-- Problem --
Write out, as a numbered list, the entries from the line with "Where should I" to the line with "[x=188, y=25]", skipping any blank lines. Leave the pictures out of your answer.

-- Data --
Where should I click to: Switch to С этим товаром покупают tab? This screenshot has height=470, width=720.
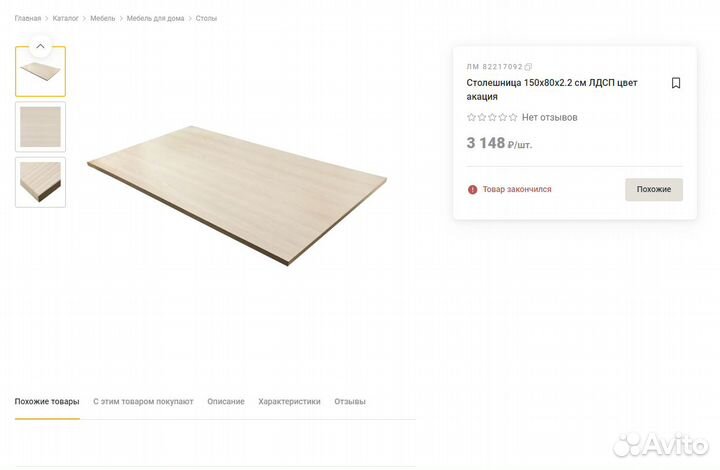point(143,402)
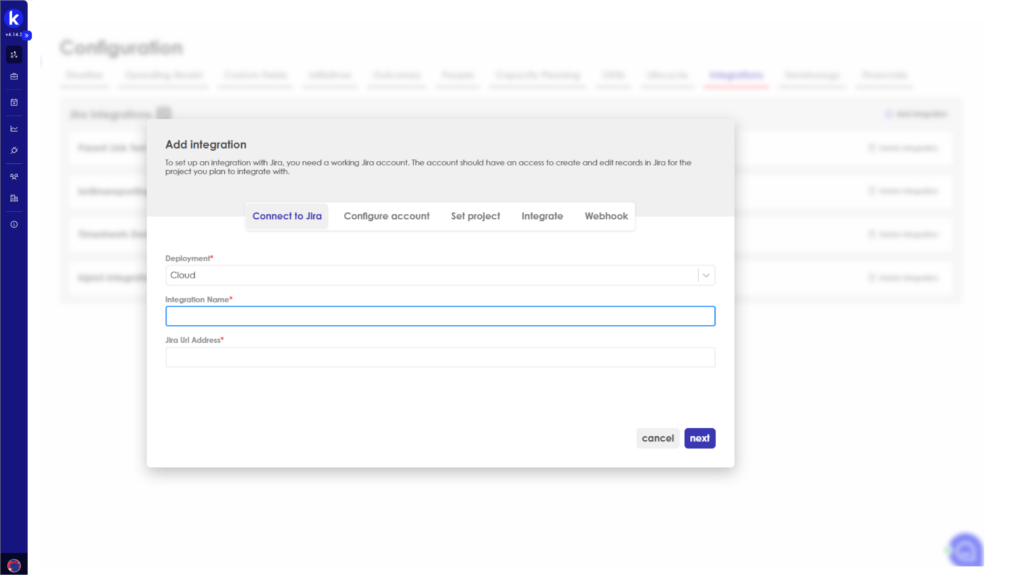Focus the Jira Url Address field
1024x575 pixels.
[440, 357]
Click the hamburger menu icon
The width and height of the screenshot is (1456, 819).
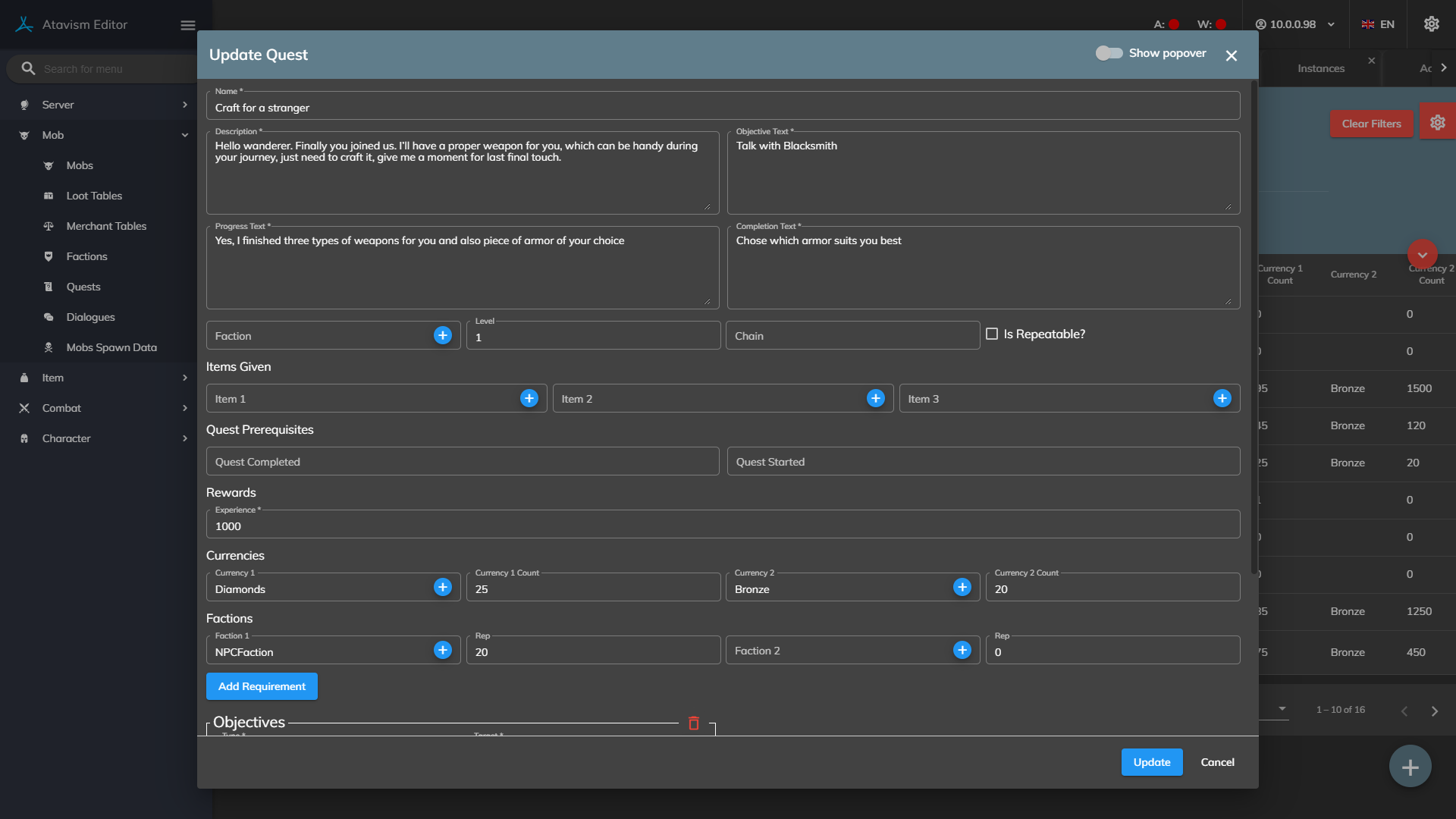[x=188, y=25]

...

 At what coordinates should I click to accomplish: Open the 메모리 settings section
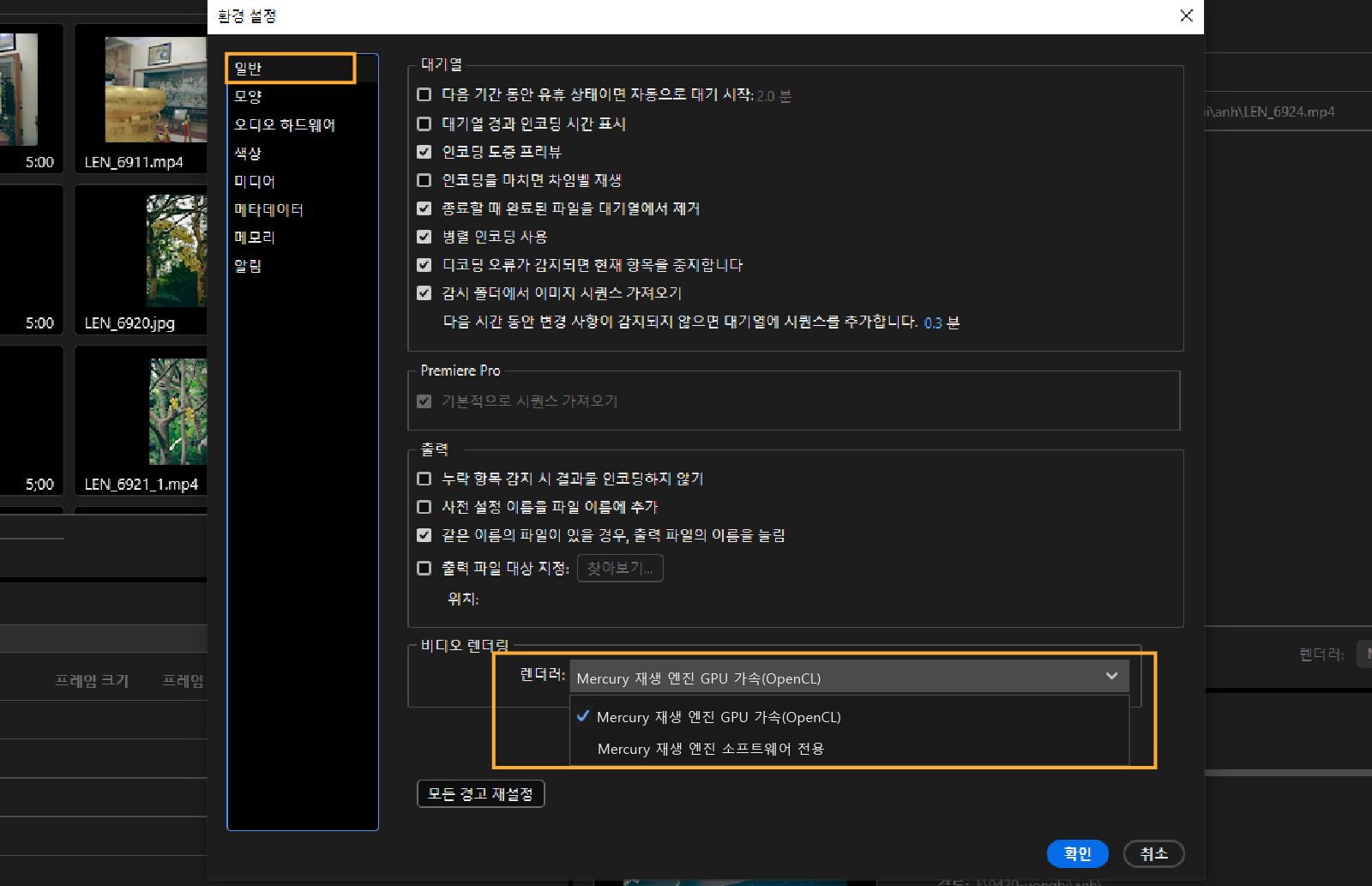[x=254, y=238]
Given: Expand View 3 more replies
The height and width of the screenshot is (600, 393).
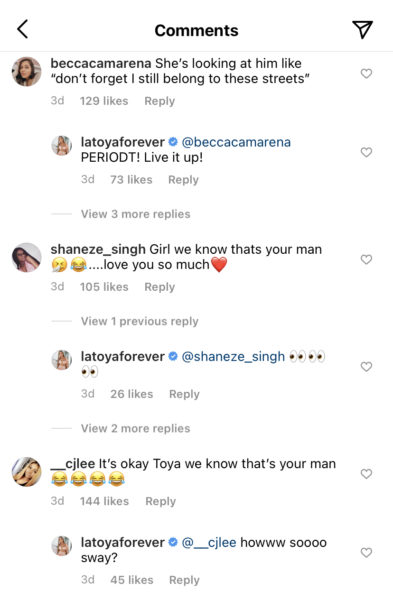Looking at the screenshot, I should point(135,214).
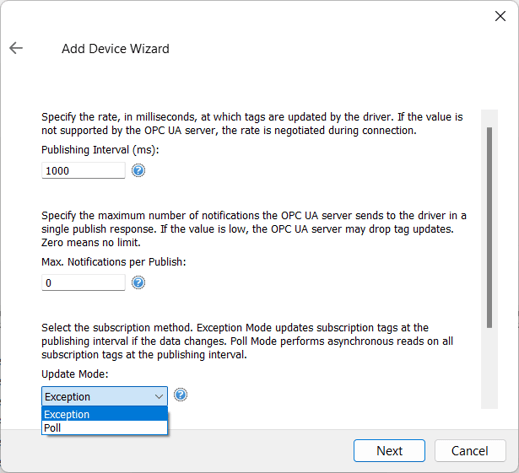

...

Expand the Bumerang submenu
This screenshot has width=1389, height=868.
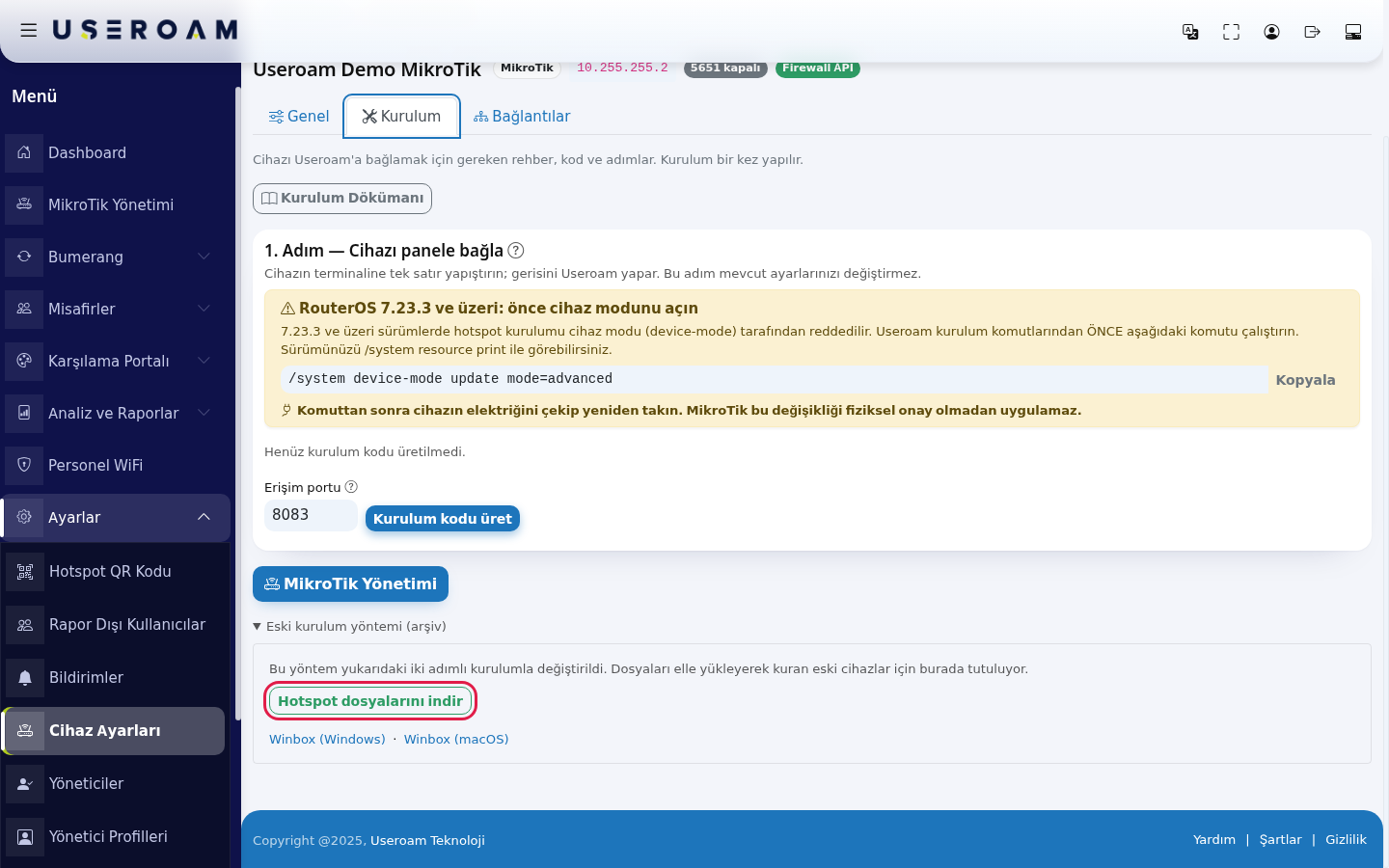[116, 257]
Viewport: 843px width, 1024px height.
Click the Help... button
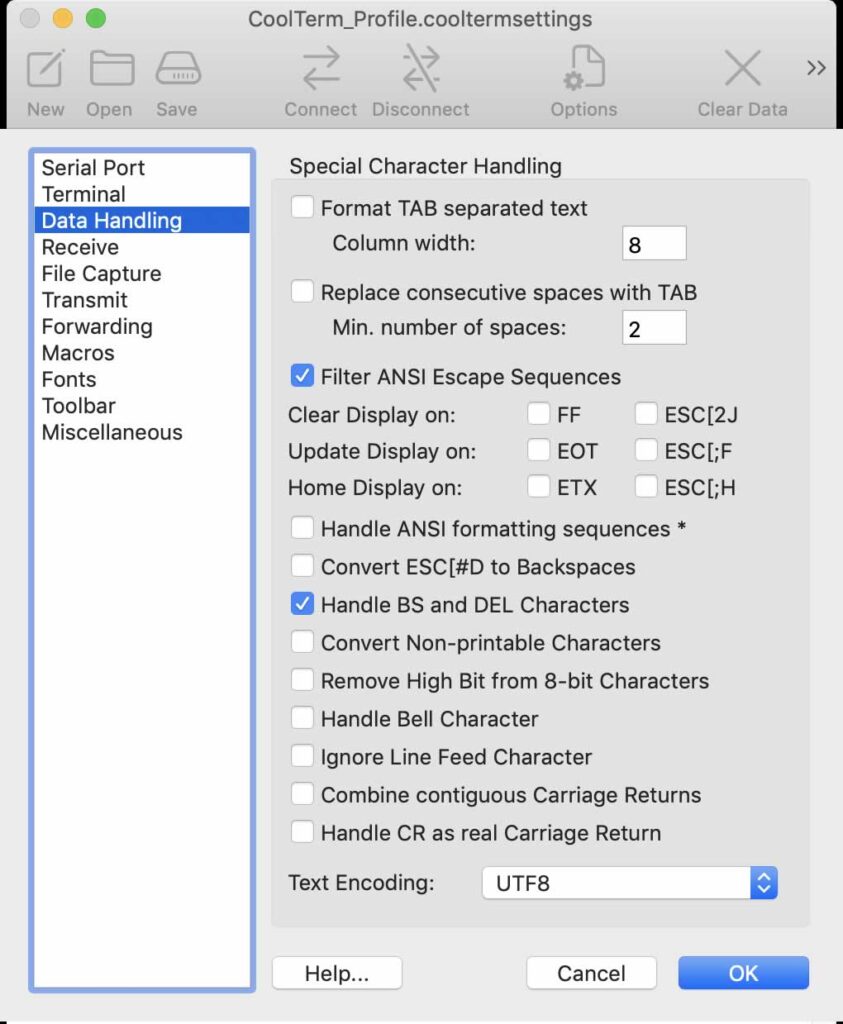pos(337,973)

-- Solution to this problem --
1. Where should I click to: Switch to С этим товаром покупают tab? This screenshot has height=470, width=720.
2. point(143,402)
3. Focus the Jira Url Address field
4. 1024x575 pixels.
5. [440, 357]
6. Click the hamburger menu icon
7. The width and height of the screenshot is (1456, 819).
8. [x=188, y=25]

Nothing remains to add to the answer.